We both looked at her.
“…and, if you had seen my grandmother you would understand why.”
“You are,” I prompted, “in the final of the Old Comedian of the Year contest.”
“Yes,” she said. “but I’m the only one that’s actually old. I’m 81. You only have to be over 35 to be in it.”
“And,” said Claire, “the Chortle report said you’re 72.”
“That’s almost defamation at your age,” I suggested.
“Why,” asked Claire, “did they think you were 72?”
“Because I use products,” said Lynn Ruth.
“Chicken soup?” I asked.
“Schmaltz,” she replied. She is Jewish. “It gets rid of the wrinkles. The only problem is you have to pluck the feathers.”
“Schmaltz?” I asked.
“Schmaltz is rendered chicken fat,” she explained.
“I had no idea that was the origin,” I said. “Anyway, back to the Old Comedian of the Year…”
“I’m not only the right age,” said Lynn Ruth, “but I have two of my own hips, my own knees and I don’t dye my hair.”
“You don’t dye your hair?” I asked.
“No I don’t, which means the carpet doesn’t match the drapes.”
“Why are you living over here in the UK?” I asked.
“I was hired to be a presenter on Brighton Lights, a TV show, and I was promised I would have a salary, a place to live – that I paid for myself – and a visa and I could live here for the rest of my life.

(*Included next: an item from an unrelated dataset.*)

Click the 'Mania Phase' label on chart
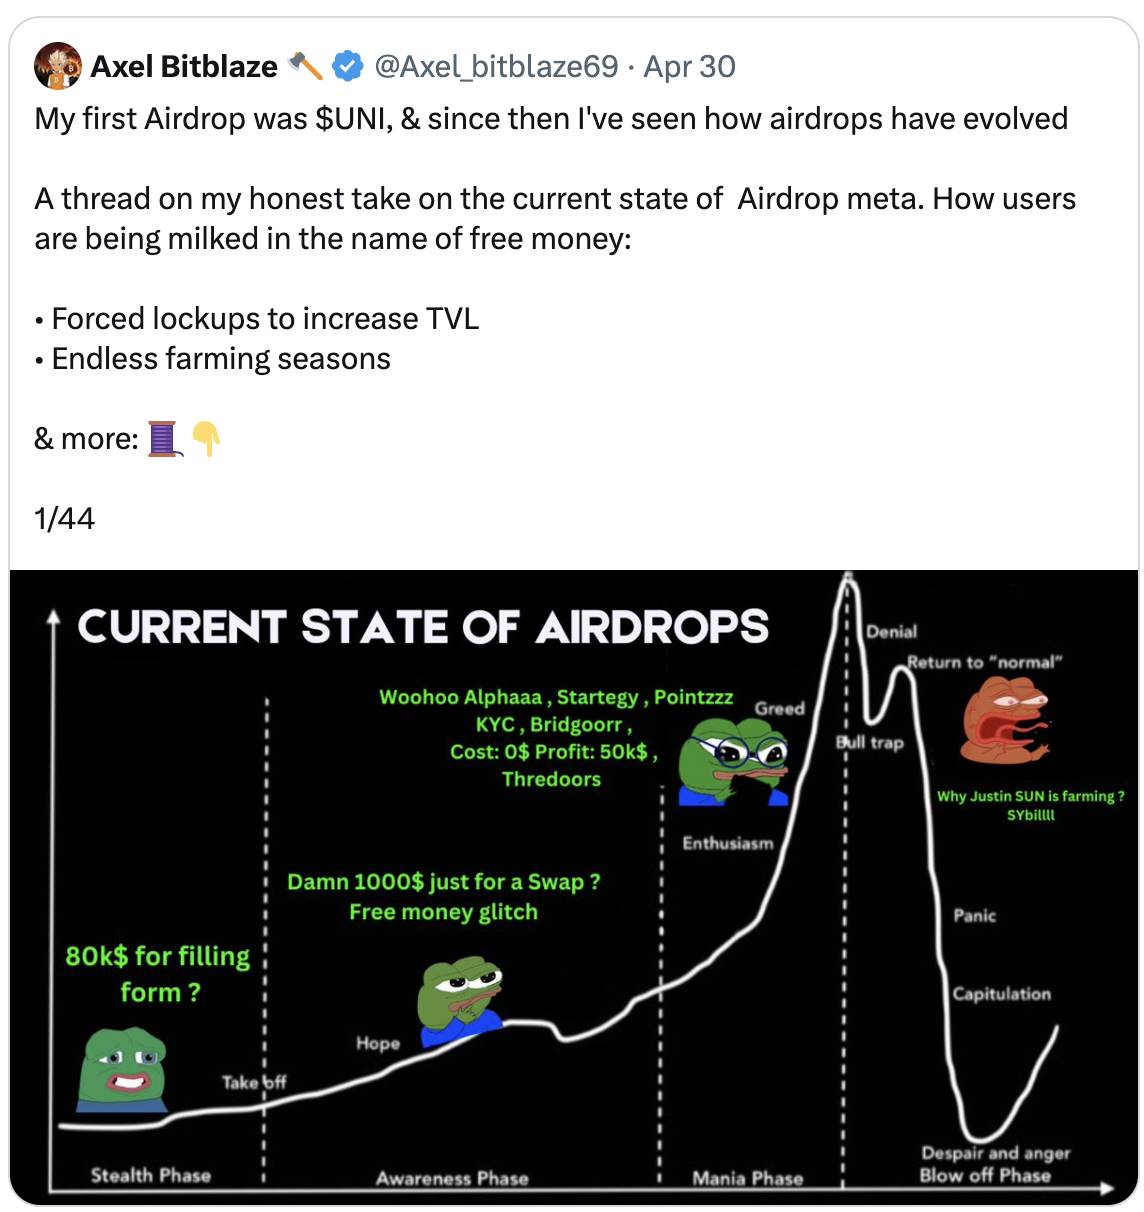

I was living on the Pacific in a gorgeous house. It was perfect. They kept telling me: You’re going to have a wonderful life in Britain! I spent $4,700 of my own money to bring all my stuff over here. Then, last December, they ran out of money. With my visa, I have to leave the UK this November.

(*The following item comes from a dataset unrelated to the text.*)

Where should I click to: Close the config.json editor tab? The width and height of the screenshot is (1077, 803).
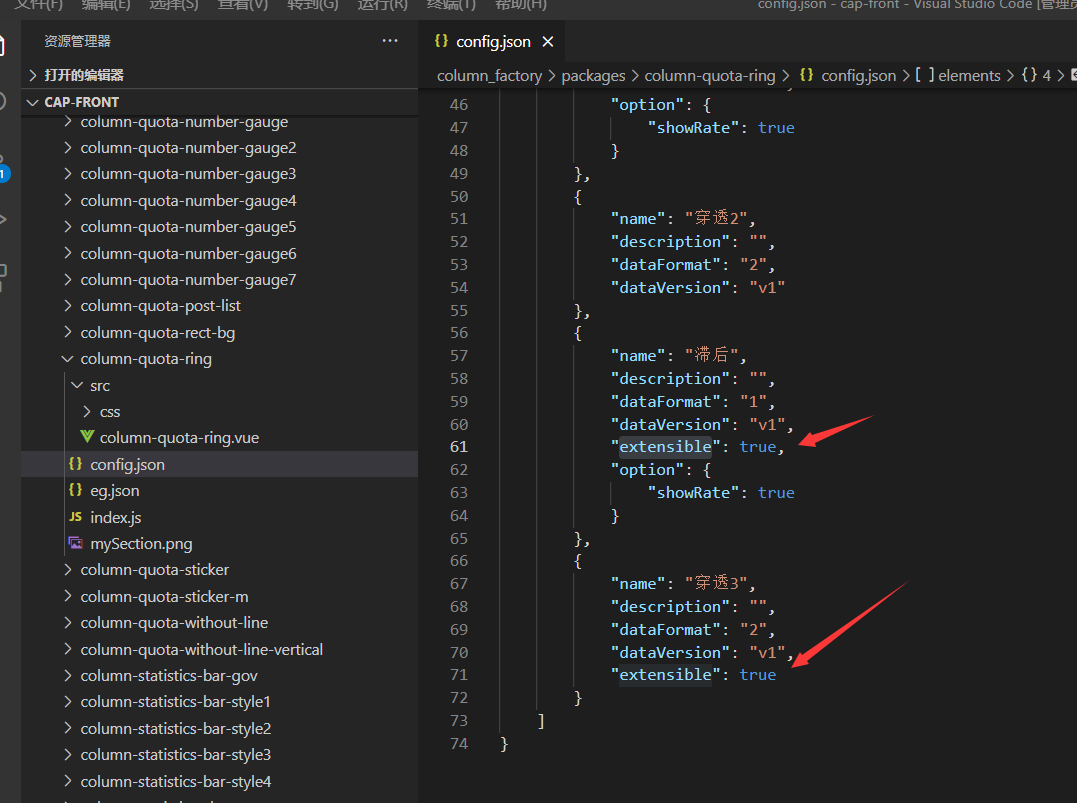(547, 41)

“So that’s my next problem. But people want to help me. That’s what I love about this country – which you all get resentful about – that you help people. I love that.”

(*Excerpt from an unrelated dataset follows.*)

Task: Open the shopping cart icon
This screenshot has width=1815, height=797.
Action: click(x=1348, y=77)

“There was a bloke on British TV,” I said. “Jimmy Savile. He helped loads of young people on his show Jim’ll Fix It.”
“I went to his 80th birthday party,” said Claire. “I wrote a couple of articles about it.”
“Was he a clown and a children’s entertainer?” asked Lynn Ruth.
“Not a clown,” I said.
“He didn’t like children in the right way,” said Claire. “He fucked children up the arse.”
“I knew that,” said Lynn Ruth.
“The Scotsman,” said Claire, “ran a series of articles in which people who were well-known talked about things they loved about Scotland. I thought: Well, Jimmy Savile could talk about Glencoe.”
“Ah, of course,” I said, “he had a cottage in Glencoe!”
“And,” said Claire, “I had this idea that maybe because he had been famous for so long that that was why he was so weird and maybe, when he was in Scotland, he was more natural.”
“He was from Scotland?” asked Lynn Ruth.
“No,” said Claire. “He’s from Leeds, where I’m from.”
“As was the Yorkshire Ripper,” I said. “Is there a connection?”
“There is,” said Claire. “One of the Ripper murders was right outside Jimmy Savile’s house and on my walk to school.”
Lynn Ruth said: “Did you know he was a paedophile?”
“Well the weird thing,” explained Claire, “was that everyone knew in a way, because it was always gossiped about in newsrooms that he had sex with dead bodies in morgues and all the things that came out later. But I didn’t believe it.”
“It was,” I said, “so OTT it was unbelievable.”
“To have sex with dead bodies,” said Claire. “You think: Well that surely can’t really be true. But actually it was. The only person who told the truth at the time was Jerry Sadowitz.”
“Jerry Sadowitz,” I added, “said: Never trust anyone whose voice is like the sound of someone having a wank.”
“I had this idea,” said Claire, “that maybe it was just a media construction and, if I saw him in his own house, he was just an eccentric person and not so odd. But, at his birthday party, he was just cold. There was nothing there. When I got back, the News Editor asked: What’s he like? And I said: I’ve got no idea. He’s hidden and he’s hiding something. But I don’t know what it is. I wondered if it was because he was gay or something.”
I said: “I always thought he was gay because he wore brightly-coloured clothes and kept going on about how much he loved his mother.”
“You think that makes someone gay?” asked Lynn Ruth.